[Entries giving target coordinates]
··········

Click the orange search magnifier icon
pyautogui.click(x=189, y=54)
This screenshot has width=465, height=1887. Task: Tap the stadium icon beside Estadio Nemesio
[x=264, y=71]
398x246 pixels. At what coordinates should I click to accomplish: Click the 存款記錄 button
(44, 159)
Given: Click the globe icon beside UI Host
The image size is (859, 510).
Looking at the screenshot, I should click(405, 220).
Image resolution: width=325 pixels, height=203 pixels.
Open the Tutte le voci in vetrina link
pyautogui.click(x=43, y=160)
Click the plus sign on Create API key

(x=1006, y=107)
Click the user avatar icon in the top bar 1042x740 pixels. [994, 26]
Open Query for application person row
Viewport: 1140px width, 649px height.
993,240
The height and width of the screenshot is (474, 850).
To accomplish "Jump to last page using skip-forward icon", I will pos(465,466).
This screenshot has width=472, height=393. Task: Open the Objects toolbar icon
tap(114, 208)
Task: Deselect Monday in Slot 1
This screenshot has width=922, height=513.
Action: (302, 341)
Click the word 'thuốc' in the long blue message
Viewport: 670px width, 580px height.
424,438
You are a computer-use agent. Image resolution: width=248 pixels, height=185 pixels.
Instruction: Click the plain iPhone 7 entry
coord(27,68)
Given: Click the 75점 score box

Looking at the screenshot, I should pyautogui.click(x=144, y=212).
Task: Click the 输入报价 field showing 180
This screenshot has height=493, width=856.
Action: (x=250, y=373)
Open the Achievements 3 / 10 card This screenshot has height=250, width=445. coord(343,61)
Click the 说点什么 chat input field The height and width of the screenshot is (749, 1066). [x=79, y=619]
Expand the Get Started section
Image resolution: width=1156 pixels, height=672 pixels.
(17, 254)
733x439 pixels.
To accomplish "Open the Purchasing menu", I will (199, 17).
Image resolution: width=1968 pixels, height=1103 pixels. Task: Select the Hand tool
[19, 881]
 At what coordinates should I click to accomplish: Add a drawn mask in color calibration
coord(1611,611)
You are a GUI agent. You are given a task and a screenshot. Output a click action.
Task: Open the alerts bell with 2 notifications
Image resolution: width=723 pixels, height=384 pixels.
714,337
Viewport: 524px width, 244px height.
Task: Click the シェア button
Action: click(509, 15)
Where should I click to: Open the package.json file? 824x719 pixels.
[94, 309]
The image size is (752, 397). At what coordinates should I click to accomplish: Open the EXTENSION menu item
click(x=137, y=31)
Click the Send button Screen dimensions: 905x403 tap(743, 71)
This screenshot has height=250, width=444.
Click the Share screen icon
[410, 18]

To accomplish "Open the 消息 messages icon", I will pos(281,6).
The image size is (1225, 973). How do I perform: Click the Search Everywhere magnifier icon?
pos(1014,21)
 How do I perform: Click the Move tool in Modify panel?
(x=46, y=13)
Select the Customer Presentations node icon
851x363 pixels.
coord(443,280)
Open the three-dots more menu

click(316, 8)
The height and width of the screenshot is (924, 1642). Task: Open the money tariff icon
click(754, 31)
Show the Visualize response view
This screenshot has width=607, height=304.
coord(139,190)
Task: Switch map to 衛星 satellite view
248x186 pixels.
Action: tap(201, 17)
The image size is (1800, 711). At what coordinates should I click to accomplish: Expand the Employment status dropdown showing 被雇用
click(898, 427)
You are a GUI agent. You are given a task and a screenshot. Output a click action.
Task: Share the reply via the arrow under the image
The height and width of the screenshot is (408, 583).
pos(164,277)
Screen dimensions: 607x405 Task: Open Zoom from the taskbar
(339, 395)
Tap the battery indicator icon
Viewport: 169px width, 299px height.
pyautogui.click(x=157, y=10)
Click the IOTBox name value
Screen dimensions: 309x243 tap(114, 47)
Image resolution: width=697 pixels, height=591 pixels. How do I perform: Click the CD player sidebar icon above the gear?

··········

• [What you need to do]: Pick out every line above that contains the string "size" and copy those lines. Case counts.

• [Response to this exercise]:
The image size is (859, 510).
The image size is (752, 397). At what coordinates should I click to accomplish: Open the EXTENSION menu item
The image size is (1225, 973). How do I perform: Click the Search Everywhere magnifier icon?
The image size is (1800, 711). At what coordinates should I click to accomplish: Expand the Employment status dropdown showing 被雇用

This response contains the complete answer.